● Texte fourni:
'''
Le boudoir numérique

View Original

Tendance, les jupes plissées léopard ? Les IA le savent !

Prédire les tendances de la mode, à six mois, en analysant les images des réseaux sociaux, c’est possible grâce à des solutions en Intelligence artificielle, développées par des start-up comme Heuritech. Le Boudoir Numérique a discuté avec Tony Pinville, le co-fondateur de cette entreprise française, au service des marques de mode et de maisons de luxe, comme Dior et Louis Vuitton.  

Par Ludmilla Intravaia

Le Boudoir Numérique : Vous avez cofondé Heuritech, en 2013. Comment définiriez-vous votre entreprise ?

Tony Pinville, PDG d’Heuritech et docteur en intelligence artificielle : Heuritech est une société experte en intelligence artificielle qui aide les marques de mode et de luxe à mieux comprendre les tendances du marché et les tendances produits, à travers les yeux de millions de consommateurs et d'influenceurs, par l’analyse des images des réseaux sociaux.
'''
● Les données:
'''
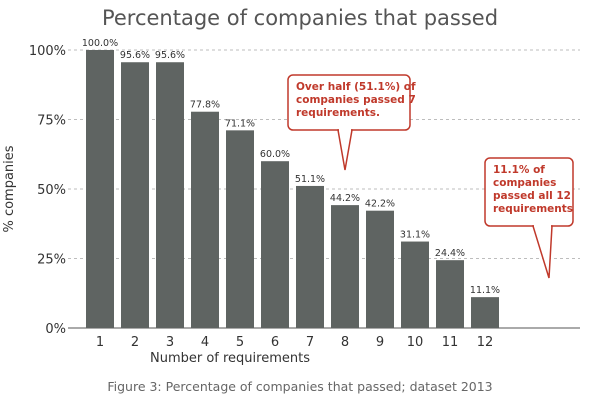 This screenshot has height=404, width=600. I want to click on y-tick-label: 50%, so click(52, 190).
'''
● Énoncé de l'exercice: Rédigez la suite de l'entretien sur Heuritech reproduit plus haut, à partir de la réponse de Tony Pinville qui le termine.

● Réponse attendue:
L’intelligence artificielle, c’est quoi ? 

L'intelligence artificielle regroupe l’ensemble des méthodes permettant d’automatiser des processus intellectuels. Cela peut être analyser des images, jouer aux échecs, classer des e-mails…, autant de tâches cognitives que l’on arrive à automatiser. Par exemple, avec la reconnaissance visuelle, on peut extraire automatiquement une information d'une image. L’intelligence artificielle comprend plusieurs sous-ensembles, comme le machine learning ou l’apprentissage automatique, fondé sur des approches statistiques permettant à la machine de résoudre, par elle-même, un problème spécifique, sur base de données qui lui ont été transmises. Prenons le cas d’un système devant apprendre à reconnaître la présence distincte de chiens et de chats dans des photos. On va lui fournir des images de chiens et de chats, en mentionnant “Ceci est un chien”, “Ceci est un chat”. Le système va apprendre à distinguer un chat d’un chien, sans qu’on lui ait expliqué comment faire, en essayant de prédire lui-même les caractéristiques correspondant à un chat et à un chien. C’est le même principe d’apprentissage vécu par les humains, les enfants notamment, quand leurs parents leur montrent deux, trois photos de chiens et de chats et qu’ils sont ensuite capables, par généralisation, de trouver eux-mêmes ce qu’est un chat et un chien.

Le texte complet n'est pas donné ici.